- _Page extract_:
·····
Typically, yes as the title suggested it is a movie where a boy meets a girl and BAM, falls in love and at the end of the movie sees the two of them snuggling together looking content and happy while staring deeply into each others eyes.
Well, fuck Monica Potter, I want to be the one
staring deeply into Freddie Prinze Jr's eyes. *sulk*
Actually the only reason why I like the movie is because of Freddie. Just look at him, how can ANYONE resist him!
I envy the girl acting as Buffy in the hit drama series
"Buffy the Vampire Slayer".The only reason why I envy her is because she is married to Freddie Prinze Jr.
I think I fell in love with him while watching the movie,
"She's All That".
Ok, I'm digressing, because this is not what I want to talk about, just momentary distracted by the beautiful beautiful gorgeous vision of Freddie.
Right.
Back on track, in the movie,
"Head Over Heels", there is this scene where Freddie first met Monica while taking his neighbour's dog out for a walk.
·····
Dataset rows
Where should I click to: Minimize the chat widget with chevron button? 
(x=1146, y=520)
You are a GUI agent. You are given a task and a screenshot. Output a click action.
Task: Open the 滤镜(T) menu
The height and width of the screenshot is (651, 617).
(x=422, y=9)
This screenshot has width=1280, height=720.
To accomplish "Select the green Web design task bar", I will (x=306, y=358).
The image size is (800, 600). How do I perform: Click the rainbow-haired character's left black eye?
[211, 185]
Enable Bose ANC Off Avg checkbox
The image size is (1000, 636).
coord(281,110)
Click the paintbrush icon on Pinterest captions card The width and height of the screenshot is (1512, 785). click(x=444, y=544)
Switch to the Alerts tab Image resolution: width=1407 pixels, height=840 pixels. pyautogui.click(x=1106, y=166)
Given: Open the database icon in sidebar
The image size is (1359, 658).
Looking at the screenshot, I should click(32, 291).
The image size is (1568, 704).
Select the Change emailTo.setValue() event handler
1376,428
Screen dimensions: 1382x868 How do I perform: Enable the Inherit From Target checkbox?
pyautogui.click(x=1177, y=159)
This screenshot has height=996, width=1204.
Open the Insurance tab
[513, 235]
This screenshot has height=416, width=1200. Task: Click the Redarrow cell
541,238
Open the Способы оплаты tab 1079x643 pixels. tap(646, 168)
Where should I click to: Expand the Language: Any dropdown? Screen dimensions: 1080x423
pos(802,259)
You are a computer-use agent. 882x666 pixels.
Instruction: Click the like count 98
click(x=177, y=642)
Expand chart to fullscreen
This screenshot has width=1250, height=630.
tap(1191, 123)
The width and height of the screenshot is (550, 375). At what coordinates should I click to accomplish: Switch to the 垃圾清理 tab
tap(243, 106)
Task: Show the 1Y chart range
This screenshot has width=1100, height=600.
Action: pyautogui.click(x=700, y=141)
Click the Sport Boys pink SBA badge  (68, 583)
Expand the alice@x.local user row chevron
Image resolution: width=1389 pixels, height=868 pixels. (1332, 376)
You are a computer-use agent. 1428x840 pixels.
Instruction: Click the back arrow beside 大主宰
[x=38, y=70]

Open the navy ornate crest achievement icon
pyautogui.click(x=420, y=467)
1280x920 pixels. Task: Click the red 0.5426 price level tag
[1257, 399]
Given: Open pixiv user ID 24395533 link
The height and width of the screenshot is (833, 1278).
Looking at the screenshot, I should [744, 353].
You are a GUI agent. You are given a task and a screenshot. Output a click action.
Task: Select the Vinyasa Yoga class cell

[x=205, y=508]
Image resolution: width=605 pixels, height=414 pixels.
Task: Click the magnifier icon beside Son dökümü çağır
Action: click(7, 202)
·····
- _Task set_:
(1) Decide whether each statement agrees with the movie blog post. Answer yes or no, and quote the words from the post that settle it.
(a) The writer likes the movie only because of Freddie.
(b) The writer fell in love with Freddie while watching "Head Over Heels."
(c) In the scene described, Freddie first meets Monica while walking his neighbour's dog.
(2) Shorten the paragraph of the movie blog post that begins "Typically, yes as the title suggested," and keep its main facts.
These rows were drawn from a separate source.

- _Expected answers_:
(1)
(a) Yes: "Actually the only reason why I like the movie is because of Freddie."
(b) No: "I think I fell in love with him while watching the movie," followed by "She's All That".
(c) Yes: "Freddie first met Monica while taking his neighbour's dog out for a walk."

(2) As its title suggests, the movie is a typical romance. A boy meets a girl and falls in love, and at the end the two are seen snuggling, content and happy, gazing into each other's eyes.